Suite de la partie 1

Nous en sommes réduits à trop de divisions, de corporatismes, d’égoïsmes, sans avoir une vision ou même simplement une volonté de collectivité, de « vivre ensemble ». C’est en quoi, je suis discret voir taiseux en ce moment, car abasourdi par ce qui se passe sans trop pouvoir proposer une alternative. Il faut encourager la diversité des modèles, penser en dehors des sentiers battus, battre en retraite les idées préconçues et les bien-pensants d’un unique modèle érigé en loi par Bruxelles. Et que dire du FN, de sa montée. Comment condamner la rogne, la colère, la volonté de « coup de balai » quand les responsables politiques s’adonnent à des leçons de morale sans faire preuve d’une moralité exemplaire. Les spécialistes des organisations qui aiment les concepts de « résistance au changement » mettent en garde aussi les leaders pour leur manque d’exemplarité. Un leader se doit d’être irréprochable, surtout en période de crise, surtout lorsqu’il demande des efforts conséquents aux populations. Sans ça, le changement est perçu (à juste titre) comme une domination des forts sur les petits.

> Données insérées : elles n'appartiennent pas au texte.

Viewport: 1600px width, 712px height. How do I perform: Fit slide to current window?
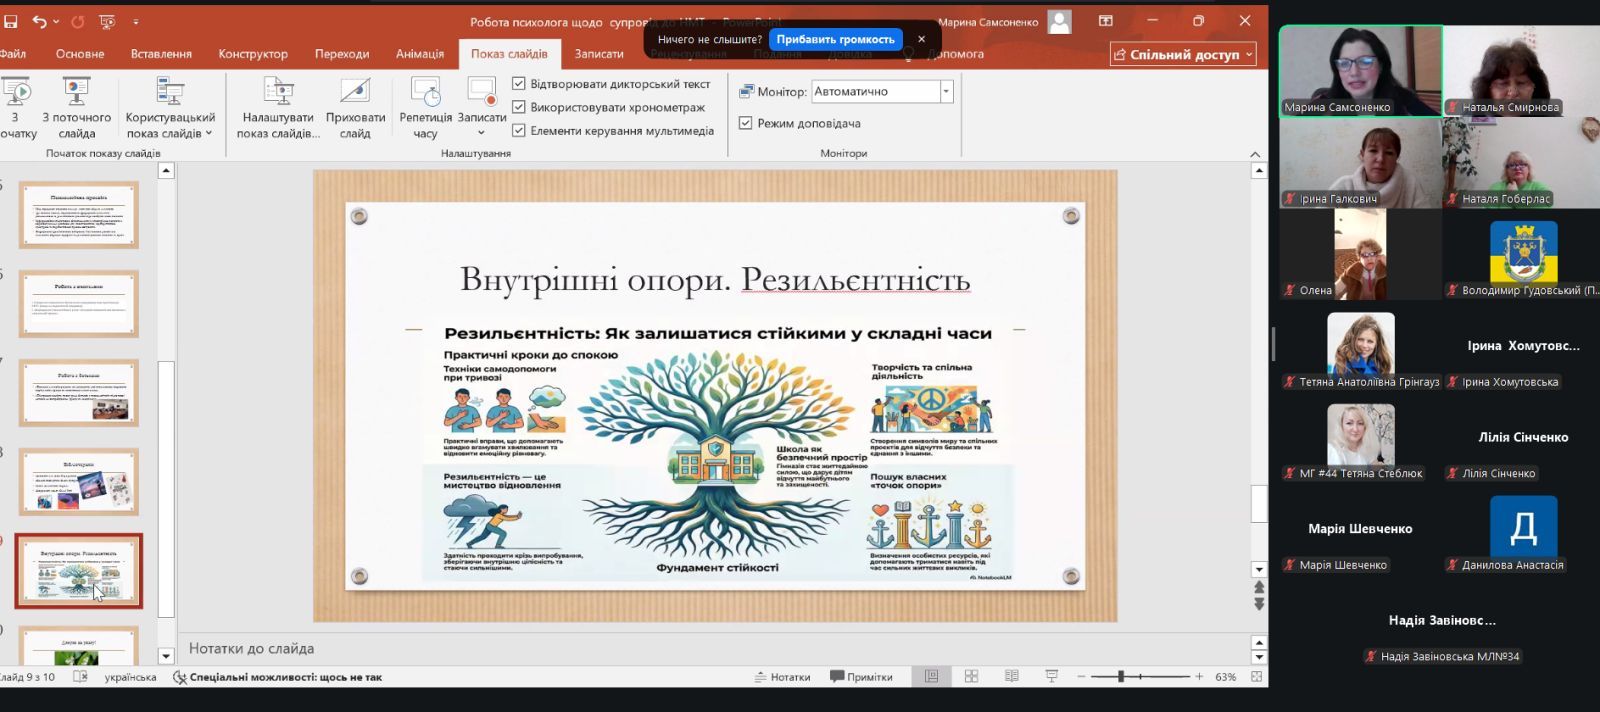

La République a perdu la tête
La République a perdu la tête

Pour ne rien arranger, le manque de vision politique couplé à la perte de repères est terrible, il tue ce qu’est la politique. La politique sous Bruxelles accompagnée de la bénédiction de François Hollande devient une politique comptable. Les décisions paraissent lointaines et totalement déconnectées des préoccupations des « vrais gens » comme on dit à la TV. L’Europe sans souffle, sans ambition, sans conviction, et même « nos » valeurs bafouées par les Etats-membres. Qui peut parler d’humanisme quand des Etats transgressent allègrement les droits les plus élémentaires des populations les plus précaires. Qui porte encore le projet européen ? Qui y croit ? Plus personne, c’est bien ça le problème. Lâches que nous sommes, nous méritons nos responsables tout aussi lâches que nous. L’Europe ressemble à une cour de récré, crêpage de chignons est de règle, guerre des clochers. Moi je, Moi je, Moi je,… MOI PRESIDENT… et pas NOUS : notre pays, notre Europe, où est le collectif dans tout ça ? Des notions abstraites ! La Droite ? La Gauche ? Est-ce que cela signifie encore quelque chose aujourd’hui ? Les Français aiment se bagarrer, parler des heures à table pour ne rien dire. Et le tout sur une grille de lecture vieillotte, complètement dépassée et incapable d’expliquer le monde actuel.